TASK TO COMPLETE: Take the data below and extract the lines from the one with "Where should I click to: Select the" to the one with "Select the Price column header", inclusive, exactly as written.

Excerpts from a dataset:
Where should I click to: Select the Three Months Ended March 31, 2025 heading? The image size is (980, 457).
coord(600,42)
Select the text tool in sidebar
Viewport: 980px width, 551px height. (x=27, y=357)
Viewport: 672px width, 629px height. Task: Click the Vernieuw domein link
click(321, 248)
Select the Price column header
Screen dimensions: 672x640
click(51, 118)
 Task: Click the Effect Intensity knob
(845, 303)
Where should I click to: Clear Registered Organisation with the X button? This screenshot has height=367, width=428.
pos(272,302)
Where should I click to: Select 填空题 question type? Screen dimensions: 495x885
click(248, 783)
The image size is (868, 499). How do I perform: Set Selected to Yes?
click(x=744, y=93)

==

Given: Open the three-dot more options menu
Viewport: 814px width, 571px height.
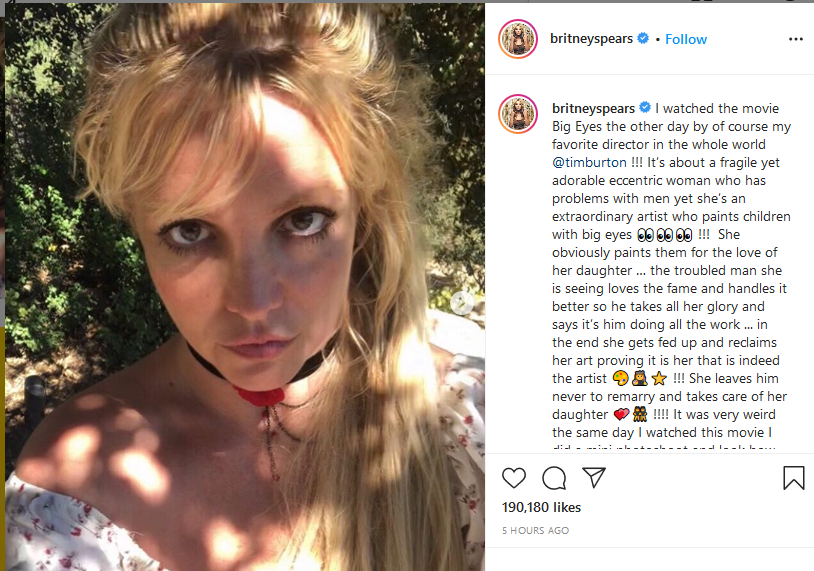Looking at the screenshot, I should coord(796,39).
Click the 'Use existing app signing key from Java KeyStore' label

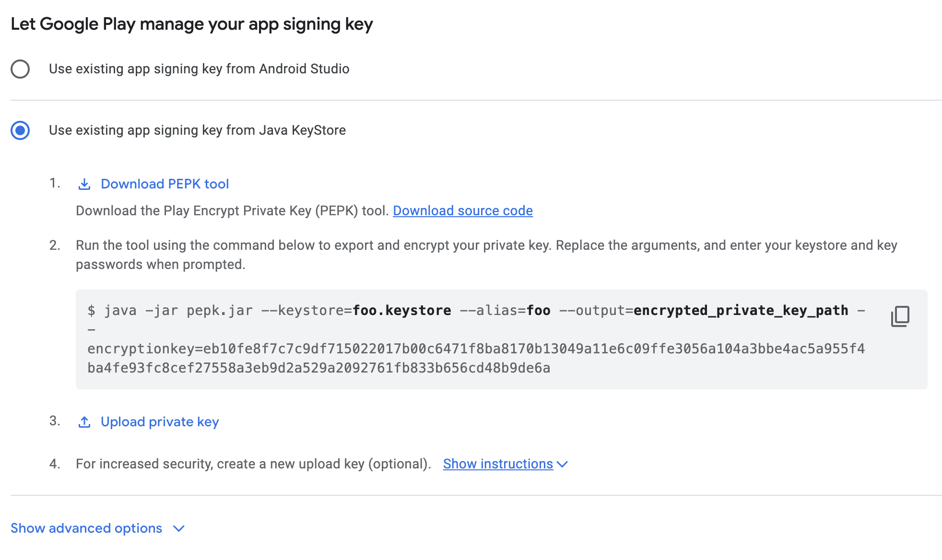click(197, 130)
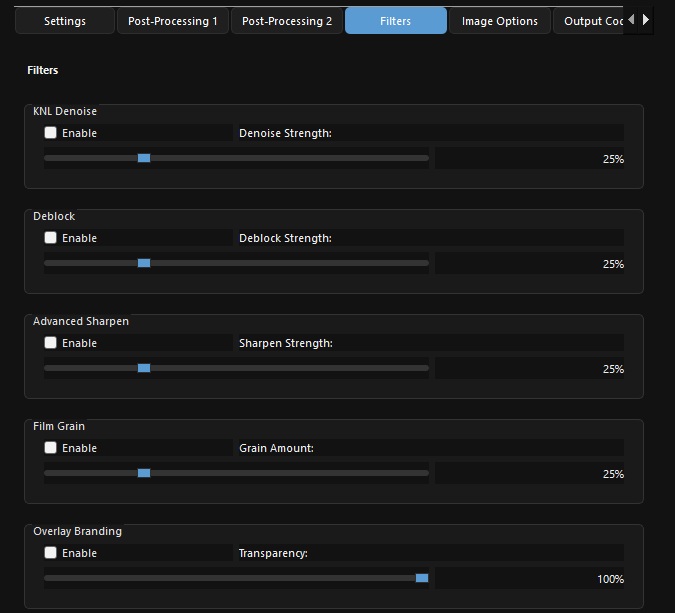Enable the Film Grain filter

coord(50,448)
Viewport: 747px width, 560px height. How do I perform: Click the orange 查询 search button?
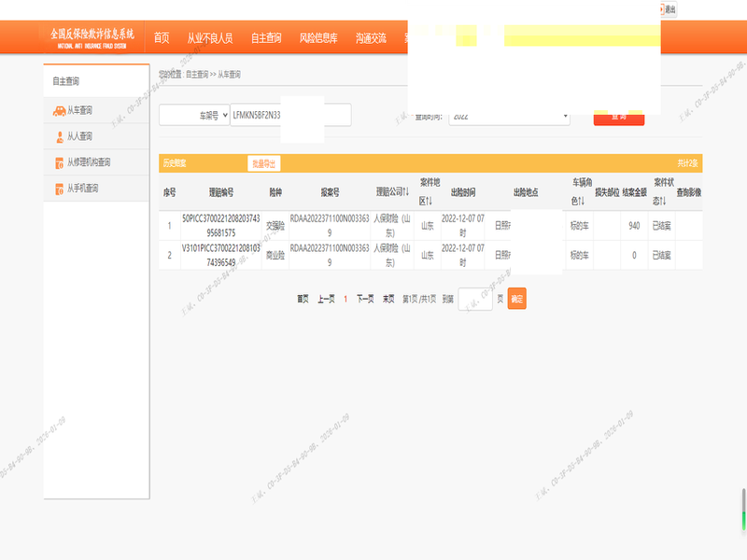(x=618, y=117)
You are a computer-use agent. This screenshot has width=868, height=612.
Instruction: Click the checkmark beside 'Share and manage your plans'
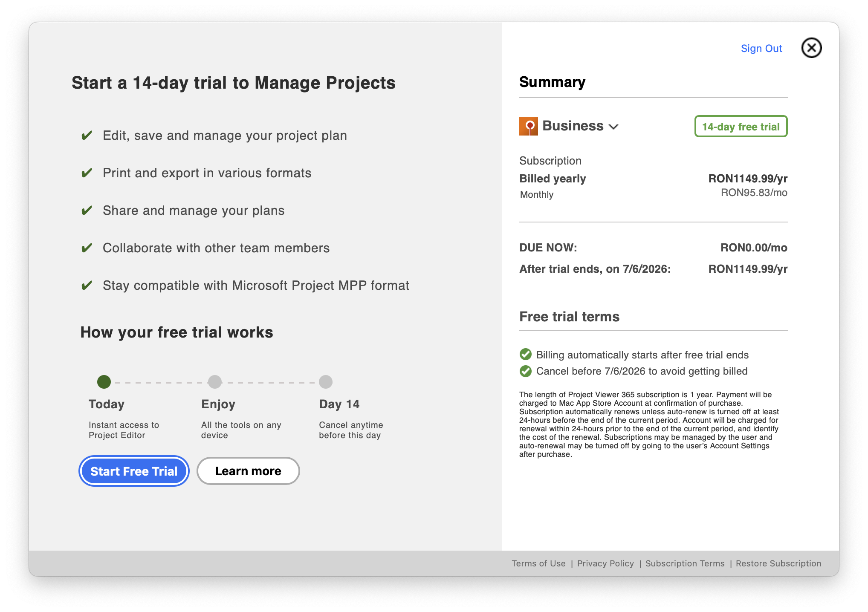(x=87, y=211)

RESULT OF THIS EXERCISE:
Where should I click to: Select the Three Months Ended March 31, 2025 heading? The image size is (980, 457).
coord(600,42)
Select the text tool in sidebar
Viewport: 980px width, 551px height. (x=27, y=357)
Viewport: 672px width, 629px height. Task: Click the Vernieuw domein link
click(321, 248)
Select the Price column header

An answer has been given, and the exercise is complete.